Led by Peter Pronovost, senior vice president for patient safety and quality at Johns Hopkins Medicine and director of the Armstrong Institute for Patient Safety and Quality, the researchers examined the model used by the Johns Hopkins Health System to improve the use of core measures — recommended, well-researched processes for treating patients who require surgery or suffer heart attacks, heart failure, pneumonia or serious conditions. The health system planned to achieve 96 percent compliance on seven best practice measures at five of its member hospitals. Two years after the plan’s implementation, the participating hospitals successfully obtained 96 percent compliance on six of the seven targeted measures.

While large, integrated health systems offer opportunities to provide a continuum of care for patients, Pronovost and his co-authors found that these complex structures can also lead to coordination challenges. To alleviate these challenges, the health system identified key areas on which to focus their improvement initiatives.

When establishing a patient safety improvement target, the researchers identified that organizations first need a commitment from leadership to invest in organizational structures and governance to hold member institutions accountable.
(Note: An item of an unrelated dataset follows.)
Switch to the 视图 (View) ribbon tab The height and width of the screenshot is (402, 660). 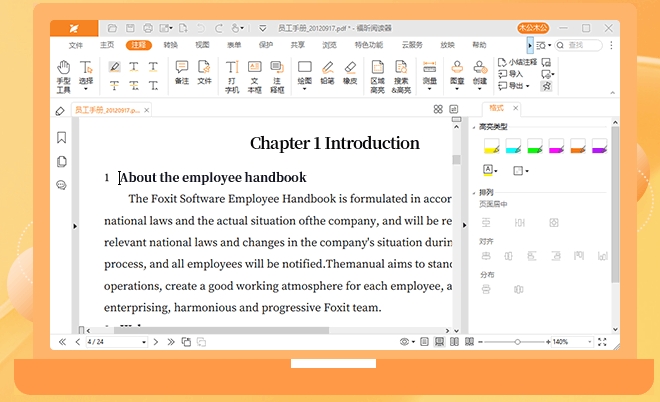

Leaders from Johns Hopkins Medicine formed the Armstrong Institute to coordinate research, training and operations for quality improvement efforts across the organization. Clinical work groups responsible for target measures reported progress to the Johns Hopkins Medicine Patient Safety and Quality Board Committee.

Better communications and identification of specific opportunities for improvement, according to the study, were also critical for success. “By creating these clinical work groups and communities comprised of nurses, physicians, pharmacists, information technology specialists, quality improvement experts and other patient care providers, we fostered learning and collaboration among teams and were able to identify process barriers,” says Pronovost.

Establishing a transparent reporting system is a third success factor, according to the study. Each clinical unit, department and hospital was responsible for reporting on its performance. Hospitals failing to meeting 96 percent compliance in one or more of the safety targets triggered a four-level review process, with repeated misses escalated to higher levels of leadership for review and possible auditing.